Set task:
Copy the lines from the beginning through the line holding "pyautogui.click(x=1294, y=405)", inclusive, changing "screenshot" to "screen image" and keeping everything else the same.

Input for this task:
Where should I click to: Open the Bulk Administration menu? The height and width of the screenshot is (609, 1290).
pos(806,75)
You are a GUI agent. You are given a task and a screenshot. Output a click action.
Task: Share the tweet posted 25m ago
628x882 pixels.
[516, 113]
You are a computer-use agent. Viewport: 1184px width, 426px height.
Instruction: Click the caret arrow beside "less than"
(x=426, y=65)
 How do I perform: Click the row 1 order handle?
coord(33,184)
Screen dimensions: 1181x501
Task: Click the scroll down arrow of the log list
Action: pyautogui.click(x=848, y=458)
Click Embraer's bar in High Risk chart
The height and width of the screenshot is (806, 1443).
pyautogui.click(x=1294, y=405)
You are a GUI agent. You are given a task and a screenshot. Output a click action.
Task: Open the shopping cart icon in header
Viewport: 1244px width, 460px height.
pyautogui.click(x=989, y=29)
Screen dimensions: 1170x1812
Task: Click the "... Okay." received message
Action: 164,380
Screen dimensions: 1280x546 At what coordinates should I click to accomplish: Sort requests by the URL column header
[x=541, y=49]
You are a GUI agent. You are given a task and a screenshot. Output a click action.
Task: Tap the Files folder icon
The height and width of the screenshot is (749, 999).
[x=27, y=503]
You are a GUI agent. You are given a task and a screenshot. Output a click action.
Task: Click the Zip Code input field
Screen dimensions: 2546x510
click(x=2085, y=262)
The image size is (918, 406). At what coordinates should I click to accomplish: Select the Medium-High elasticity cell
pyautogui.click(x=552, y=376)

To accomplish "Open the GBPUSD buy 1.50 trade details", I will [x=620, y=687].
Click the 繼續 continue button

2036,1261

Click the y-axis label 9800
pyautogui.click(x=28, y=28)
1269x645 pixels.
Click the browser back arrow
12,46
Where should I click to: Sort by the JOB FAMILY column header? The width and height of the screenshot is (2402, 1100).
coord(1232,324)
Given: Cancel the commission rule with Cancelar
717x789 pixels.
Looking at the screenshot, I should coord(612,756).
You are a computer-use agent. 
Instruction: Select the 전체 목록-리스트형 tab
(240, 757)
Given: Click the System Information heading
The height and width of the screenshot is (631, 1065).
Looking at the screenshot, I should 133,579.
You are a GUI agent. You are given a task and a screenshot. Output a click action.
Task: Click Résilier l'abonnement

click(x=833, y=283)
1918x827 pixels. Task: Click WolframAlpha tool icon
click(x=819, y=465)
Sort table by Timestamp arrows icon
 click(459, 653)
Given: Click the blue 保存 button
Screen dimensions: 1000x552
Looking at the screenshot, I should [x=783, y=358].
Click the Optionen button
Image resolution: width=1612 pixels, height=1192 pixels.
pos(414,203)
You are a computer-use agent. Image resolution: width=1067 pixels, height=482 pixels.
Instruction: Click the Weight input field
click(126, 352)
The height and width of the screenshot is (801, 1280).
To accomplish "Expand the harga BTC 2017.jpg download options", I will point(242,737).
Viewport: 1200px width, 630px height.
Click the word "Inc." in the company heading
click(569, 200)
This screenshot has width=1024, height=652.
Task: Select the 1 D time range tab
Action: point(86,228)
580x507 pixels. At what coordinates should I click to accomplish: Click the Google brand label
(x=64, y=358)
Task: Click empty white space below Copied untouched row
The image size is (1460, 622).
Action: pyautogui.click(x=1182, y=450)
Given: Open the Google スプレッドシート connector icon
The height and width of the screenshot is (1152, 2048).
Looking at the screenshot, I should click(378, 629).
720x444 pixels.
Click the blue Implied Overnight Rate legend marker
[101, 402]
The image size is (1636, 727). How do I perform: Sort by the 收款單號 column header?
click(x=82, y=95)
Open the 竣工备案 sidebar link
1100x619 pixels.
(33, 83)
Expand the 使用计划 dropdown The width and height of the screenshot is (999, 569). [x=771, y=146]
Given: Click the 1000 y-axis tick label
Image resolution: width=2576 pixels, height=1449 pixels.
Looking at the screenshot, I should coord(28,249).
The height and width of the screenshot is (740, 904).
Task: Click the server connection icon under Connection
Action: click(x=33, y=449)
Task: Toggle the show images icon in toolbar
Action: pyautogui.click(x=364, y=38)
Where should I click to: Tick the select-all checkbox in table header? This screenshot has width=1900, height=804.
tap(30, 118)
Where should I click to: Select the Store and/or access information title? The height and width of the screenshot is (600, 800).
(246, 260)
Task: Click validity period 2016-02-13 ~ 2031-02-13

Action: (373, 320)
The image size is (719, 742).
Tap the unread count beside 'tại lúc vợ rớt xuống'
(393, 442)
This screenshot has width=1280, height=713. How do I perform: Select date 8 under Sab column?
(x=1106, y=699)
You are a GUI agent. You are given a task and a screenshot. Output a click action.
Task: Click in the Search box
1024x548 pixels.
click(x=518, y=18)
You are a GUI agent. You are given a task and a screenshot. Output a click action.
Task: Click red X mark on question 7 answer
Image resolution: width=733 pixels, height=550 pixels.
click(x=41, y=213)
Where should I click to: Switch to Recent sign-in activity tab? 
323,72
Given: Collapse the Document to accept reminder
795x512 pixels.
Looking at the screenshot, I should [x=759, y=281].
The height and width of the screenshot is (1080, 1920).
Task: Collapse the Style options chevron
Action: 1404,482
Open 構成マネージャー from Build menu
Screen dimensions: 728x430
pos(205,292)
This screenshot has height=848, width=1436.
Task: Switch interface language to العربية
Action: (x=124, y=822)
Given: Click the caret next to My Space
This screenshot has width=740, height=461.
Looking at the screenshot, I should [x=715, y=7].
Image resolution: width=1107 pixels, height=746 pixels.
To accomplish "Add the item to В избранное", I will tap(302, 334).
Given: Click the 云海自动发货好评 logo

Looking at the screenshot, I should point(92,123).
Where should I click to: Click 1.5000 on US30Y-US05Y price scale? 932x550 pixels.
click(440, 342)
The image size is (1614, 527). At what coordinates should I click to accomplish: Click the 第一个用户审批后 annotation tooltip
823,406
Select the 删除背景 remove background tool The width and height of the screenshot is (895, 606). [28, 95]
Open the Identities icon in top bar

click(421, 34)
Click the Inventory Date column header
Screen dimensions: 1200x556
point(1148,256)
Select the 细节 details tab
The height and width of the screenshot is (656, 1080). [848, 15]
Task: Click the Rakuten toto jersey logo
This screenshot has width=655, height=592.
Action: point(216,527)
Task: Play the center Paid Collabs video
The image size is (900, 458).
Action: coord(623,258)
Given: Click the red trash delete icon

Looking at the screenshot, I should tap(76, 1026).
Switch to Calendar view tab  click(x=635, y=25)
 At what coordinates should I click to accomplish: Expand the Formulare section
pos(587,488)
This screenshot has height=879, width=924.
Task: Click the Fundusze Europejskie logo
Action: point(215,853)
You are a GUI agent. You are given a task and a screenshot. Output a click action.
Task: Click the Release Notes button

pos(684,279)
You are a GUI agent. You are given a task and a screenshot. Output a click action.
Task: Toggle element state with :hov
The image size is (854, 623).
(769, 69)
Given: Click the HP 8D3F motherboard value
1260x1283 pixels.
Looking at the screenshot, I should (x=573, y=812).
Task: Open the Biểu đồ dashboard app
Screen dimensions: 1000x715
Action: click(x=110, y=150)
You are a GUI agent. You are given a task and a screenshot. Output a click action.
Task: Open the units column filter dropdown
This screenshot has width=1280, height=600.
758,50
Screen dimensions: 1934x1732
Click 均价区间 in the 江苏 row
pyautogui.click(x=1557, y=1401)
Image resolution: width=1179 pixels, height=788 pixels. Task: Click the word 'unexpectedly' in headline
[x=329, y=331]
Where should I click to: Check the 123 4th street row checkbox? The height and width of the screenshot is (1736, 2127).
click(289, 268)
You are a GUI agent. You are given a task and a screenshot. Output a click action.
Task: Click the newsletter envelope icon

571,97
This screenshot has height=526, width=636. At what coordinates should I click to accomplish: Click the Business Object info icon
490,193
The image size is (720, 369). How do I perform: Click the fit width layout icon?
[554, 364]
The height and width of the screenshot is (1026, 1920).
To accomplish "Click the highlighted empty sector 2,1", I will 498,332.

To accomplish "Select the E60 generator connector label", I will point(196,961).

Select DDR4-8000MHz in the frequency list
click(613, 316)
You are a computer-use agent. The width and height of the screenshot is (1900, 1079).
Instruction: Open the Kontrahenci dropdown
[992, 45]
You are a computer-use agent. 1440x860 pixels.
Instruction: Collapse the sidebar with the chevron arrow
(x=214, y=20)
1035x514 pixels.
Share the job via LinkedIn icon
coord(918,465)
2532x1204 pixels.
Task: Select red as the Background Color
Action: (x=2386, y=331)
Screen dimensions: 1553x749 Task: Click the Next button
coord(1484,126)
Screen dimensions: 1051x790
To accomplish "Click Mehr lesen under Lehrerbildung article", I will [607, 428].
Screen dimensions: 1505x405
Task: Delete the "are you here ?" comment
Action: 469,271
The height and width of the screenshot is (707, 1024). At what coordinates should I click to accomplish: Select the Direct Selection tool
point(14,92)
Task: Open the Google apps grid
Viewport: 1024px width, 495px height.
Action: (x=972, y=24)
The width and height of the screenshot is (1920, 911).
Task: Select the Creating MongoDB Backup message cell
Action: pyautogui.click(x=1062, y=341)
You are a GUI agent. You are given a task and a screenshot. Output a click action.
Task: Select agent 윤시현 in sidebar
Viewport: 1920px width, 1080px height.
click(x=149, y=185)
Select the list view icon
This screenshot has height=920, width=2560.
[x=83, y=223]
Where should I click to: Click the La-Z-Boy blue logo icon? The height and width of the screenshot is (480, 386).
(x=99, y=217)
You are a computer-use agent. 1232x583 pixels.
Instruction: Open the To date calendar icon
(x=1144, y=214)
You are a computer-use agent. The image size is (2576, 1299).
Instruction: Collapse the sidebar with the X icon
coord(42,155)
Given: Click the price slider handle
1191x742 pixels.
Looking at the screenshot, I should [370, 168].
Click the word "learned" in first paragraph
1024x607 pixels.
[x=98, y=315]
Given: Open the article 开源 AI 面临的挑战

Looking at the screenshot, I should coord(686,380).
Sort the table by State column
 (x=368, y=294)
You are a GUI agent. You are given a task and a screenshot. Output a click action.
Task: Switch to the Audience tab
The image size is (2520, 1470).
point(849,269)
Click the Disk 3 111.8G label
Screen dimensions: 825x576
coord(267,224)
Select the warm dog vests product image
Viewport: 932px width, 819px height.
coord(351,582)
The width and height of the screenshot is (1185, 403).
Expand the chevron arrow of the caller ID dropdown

Exercise output:
Where should I click to: Open the Bulk Administration menu? The height and width of the screen image is (609, 1290).
pos(806,75)
You are a GUI agent. You are given a task and a screen image. Output a click action.
Task: Share the tweet posted 25m ago
628x882 pixels.
[516, 113]
You are a computer-use agent. Viewport: 1184px width, 426px height.
Instruction: Click the caret arrow beside "less than"
(x=426, y=65)
 How do I perform: Click the row 1 order handle?
coord(33,184)
Screen dimensions: 1181x501
Task: Click the scroll down arrow of the log list
Action: pyautogui.click(x=848, y=458)
Click Embraer's bar in High Risk chart
The height and width of the screen image is (806, 1443).
pyautogui.click(x=1294, y=405)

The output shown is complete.